After parking in the snowy lot, intrepid New Haven Register reporter Patti and I climbed back out of the car and made our way towards the snow-covered falls through the snow-covered fields. Luckily someone had beaten down a path for us so as long as you stayed on it, it wasn't bad but if you stepped off you found yourself in snow up to top of your thighs - as I once found out when my boot slipped!

Kent Falls State Park

If you look closely in the right hand corner of the picture, you can see the area where the falls are - underneath all that snow! 

The Footbridge at Kent Falls State Park

This footbridge was downstream a ways from a small red bridge. 

Covered Bridge at Kent Falls State Park

Not a historic covered bridge, this cute little 37-foot pedestrian bridge which crosses Kent Falls Brook was built in 1974 as part of the state park.  

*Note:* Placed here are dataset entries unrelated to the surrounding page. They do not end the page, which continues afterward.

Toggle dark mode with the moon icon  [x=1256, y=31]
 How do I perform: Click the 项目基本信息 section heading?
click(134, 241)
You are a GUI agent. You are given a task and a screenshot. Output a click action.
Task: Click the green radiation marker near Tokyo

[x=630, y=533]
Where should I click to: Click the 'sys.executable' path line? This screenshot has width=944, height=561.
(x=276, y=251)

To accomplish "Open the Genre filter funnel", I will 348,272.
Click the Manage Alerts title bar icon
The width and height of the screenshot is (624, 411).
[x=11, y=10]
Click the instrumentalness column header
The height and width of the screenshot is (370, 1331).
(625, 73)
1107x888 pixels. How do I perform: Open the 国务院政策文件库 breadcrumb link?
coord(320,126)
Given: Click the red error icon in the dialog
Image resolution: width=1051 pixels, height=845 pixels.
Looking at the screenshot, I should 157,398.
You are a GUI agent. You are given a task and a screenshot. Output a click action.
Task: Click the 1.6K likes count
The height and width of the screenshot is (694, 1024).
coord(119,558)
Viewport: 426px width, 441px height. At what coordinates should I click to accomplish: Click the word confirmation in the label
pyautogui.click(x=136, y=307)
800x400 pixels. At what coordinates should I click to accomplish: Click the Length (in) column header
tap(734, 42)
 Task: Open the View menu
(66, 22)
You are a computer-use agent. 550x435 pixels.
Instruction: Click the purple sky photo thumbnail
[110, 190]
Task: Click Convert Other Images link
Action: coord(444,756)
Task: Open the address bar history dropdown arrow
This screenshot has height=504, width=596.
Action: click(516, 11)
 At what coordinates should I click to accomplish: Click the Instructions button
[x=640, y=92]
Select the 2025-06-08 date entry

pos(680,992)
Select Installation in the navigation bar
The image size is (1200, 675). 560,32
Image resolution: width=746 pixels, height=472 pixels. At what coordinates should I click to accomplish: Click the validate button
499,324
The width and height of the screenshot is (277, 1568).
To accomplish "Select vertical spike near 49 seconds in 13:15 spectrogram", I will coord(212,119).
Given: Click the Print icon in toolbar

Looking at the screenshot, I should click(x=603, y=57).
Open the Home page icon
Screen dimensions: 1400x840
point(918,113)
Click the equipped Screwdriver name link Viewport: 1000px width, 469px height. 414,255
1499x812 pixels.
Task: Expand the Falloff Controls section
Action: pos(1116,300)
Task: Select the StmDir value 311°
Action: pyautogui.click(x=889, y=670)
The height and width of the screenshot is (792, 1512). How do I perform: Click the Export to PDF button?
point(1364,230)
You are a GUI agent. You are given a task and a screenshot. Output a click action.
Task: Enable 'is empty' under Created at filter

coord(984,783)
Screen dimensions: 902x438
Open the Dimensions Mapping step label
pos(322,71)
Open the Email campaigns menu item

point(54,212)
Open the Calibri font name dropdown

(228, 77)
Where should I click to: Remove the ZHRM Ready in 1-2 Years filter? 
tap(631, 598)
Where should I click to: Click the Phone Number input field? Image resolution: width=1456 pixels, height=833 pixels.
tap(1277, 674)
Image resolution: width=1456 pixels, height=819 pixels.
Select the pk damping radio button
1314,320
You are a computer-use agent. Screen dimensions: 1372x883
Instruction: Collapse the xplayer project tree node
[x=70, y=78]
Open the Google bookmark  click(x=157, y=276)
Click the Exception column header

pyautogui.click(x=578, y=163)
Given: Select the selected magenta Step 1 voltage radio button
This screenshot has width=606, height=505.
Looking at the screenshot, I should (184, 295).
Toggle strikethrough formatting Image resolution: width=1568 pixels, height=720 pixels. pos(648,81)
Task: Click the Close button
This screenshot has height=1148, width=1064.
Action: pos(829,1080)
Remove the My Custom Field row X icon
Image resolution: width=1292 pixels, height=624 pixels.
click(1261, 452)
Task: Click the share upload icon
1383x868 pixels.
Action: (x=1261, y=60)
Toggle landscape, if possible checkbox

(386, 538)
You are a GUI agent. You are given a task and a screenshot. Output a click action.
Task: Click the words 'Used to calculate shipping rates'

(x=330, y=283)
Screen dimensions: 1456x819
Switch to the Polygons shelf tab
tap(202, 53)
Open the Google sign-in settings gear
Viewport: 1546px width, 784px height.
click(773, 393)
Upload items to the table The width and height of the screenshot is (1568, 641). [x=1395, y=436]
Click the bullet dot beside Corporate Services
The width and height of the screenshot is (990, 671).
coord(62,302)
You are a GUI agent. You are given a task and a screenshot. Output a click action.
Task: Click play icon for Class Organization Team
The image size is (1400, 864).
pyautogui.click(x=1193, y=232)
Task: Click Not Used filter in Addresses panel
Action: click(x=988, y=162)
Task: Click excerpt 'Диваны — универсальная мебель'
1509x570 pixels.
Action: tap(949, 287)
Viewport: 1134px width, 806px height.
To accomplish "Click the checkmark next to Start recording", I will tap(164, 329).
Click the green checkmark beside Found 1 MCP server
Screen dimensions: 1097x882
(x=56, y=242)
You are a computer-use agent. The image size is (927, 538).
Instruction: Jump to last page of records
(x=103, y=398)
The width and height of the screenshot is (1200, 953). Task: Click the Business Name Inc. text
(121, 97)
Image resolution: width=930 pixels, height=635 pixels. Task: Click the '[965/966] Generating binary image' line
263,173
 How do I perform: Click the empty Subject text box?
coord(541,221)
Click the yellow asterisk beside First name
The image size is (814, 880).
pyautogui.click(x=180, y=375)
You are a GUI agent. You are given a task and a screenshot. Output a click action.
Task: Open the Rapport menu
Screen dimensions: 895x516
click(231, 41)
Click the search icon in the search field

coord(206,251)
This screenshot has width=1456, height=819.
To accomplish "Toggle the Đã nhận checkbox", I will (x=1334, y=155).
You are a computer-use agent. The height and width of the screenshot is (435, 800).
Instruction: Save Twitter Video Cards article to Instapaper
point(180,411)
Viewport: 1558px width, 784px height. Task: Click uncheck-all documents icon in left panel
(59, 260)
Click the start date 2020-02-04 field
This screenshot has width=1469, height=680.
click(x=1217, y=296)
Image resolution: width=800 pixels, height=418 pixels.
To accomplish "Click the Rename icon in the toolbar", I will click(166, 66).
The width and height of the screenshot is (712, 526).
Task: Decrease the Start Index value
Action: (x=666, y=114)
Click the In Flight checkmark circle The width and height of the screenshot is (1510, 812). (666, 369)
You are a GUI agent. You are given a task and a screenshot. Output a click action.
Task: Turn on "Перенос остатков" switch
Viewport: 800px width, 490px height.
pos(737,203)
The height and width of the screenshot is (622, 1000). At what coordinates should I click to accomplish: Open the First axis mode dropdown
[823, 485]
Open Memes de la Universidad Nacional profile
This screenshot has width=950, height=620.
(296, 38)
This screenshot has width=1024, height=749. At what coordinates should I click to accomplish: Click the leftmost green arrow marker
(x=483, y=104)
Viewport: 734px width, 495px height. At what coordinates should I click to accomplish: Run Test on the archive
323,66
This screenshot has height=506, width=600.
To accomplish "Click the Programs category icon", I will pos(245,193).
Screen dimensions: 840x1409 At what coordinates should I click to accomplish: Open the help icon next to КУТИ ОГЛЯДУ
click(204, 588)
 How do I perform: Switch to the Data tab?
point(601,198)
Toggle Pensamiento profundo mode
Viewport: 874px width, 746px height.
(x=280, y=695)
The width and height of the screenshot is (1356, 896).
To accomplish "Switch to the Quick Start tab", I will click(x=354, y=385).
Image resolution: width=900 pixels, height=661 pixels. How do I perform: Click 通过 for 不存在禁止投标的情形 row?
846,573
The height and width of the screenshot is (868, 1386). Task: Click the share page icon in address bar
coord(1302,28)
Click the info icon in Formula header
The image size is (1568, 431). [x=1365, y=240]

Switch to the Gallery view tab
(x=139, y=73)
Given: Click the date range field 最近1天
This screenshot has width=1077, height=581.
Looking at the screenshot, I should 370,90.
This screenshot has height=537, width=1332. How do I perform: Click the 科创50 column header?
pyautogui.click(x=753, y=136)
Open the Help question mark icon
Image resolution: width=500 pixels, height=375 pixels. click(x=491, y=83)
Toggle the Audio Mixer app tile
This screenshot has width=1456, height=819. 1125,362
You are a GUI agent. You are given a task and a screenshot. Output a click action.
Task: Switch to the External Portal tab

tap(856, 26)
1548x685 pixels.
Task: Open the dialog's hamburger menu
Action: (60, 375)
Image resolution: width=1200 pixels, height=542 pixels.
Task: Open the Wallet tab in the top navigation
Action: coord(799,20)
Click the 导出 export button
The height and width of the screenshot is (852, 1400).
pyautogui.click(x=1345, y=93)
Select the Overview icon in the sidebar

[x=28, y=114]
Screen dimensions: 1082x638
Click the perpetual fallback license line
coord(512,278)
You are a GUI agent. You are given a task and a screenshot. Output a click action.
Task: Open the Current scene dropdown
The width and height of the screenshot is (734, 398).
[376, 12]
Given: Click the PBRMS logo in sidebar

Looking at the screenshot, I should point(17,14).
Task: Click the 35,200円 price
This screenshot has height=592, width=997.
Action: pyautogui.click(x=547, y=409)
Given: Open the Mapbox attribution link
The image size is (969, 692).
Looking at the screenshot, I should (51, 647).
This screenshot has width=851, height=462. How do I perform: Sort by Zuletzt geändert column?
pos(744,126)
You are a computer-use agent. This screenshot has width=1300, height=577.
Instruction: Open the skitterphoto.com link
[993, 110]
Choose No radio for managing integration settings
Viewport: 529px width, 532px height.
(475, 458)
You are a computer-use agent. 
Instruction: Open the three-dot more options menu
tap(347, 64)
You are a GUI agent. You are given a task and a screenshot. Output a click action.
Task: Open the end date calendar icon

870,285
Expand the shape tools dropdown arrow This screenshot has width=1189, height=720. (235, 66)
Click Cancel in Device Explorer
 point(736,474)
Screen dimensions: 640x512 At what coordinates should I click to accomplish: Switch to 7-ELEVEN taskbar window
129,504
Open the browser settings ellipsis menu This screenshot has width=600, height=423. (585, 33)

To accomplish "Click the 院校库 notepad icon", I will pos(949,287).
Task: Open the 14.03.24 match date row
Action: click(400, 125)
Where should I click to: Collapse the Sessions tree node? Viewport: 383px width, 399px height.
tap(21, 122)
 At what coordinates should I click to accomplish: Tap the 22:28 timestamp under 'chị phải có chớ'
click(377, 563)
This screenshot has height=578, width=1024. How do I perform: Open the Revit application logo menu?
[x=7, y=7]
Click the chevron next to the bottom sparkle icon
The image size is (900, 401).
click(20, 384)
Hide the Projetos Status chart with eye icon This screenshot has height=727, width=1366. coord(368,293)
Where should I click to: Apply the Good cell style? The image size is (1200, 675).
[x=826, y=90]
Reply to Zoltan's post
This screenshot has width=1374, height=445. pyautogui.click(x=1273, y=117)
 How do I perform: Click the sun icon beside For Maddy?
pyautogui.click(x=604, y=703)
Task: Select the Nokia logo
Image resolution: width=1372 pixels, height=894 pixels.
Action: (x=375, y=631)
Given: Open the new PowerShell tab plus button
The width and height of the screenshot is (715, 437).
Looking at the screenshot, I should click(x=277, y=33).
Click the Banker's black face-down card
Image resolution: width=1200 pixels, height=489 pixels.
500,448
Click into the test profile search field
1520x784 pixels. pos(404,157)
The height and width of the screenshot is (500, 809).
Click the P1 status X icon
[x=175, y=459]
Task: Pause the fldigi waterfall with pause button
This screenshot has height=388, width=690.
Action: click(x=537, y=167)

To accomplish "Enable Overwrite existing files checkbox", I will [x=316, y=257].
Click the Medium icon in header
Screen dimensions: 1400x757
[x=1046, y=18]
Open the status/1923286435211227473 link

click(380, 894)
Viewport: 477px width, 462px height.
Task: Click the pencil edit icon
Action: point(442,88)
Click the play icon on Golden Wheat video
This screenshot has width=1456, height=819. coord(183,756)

Snow-Covered Picnic Tables

There were plenty of picnic tables available! 

Ice Water, Anyone?

Ice water anyone??

Frozen Kent Falls
Kent Falls

As you can see, the majestic falls were pretty much frozen and with the fading light and tons of white snow it was kind of hard to get a good picture. Patti said that we should come back in warmer weather with her husband Ralph and a picnic lunch which I'd most definitely like to do.  Then we could climb the trails next to the falls and enjoy the scenery without feeling like we needed a keg-carrying Saint Bernard along for company!

Frozen creek

With the sky starting to darken even more than it already was, we trudged our way through the snow back to the car and started our drive back towards Ansonia.  We ended up going back the same way that we had traveled when we had gone on our foliage hunt in October but boy, did the scenery look different this time!  Still, it's nice to explore parts of Connecticut that I've never seen before and it's even nicer to do that exploring with a friend. In spite of the near-accidents and the cold and all that snow, I really had a good time spending the afternoon/evening with Patti and I sincerely hope we get the chance to do it again many times over. Minus the near-accidents, the cold, and the snow though!


  1. If I had the power to be jealous of your excursions.. I would be.. but I have to share with you how much I enjoy your pix and your travels.. I too someday shall be able to do the same! "Keep on truckin'" Pam Canfield

  2. This was indeed a fun day, Duchess!
    And lookit all that hair I had. Almost forgot. ;-)

  3. I really can't believe that two years have passed. I'd believe it was a year ago! But two?

    This trip was just days before my big D - Diagnosis!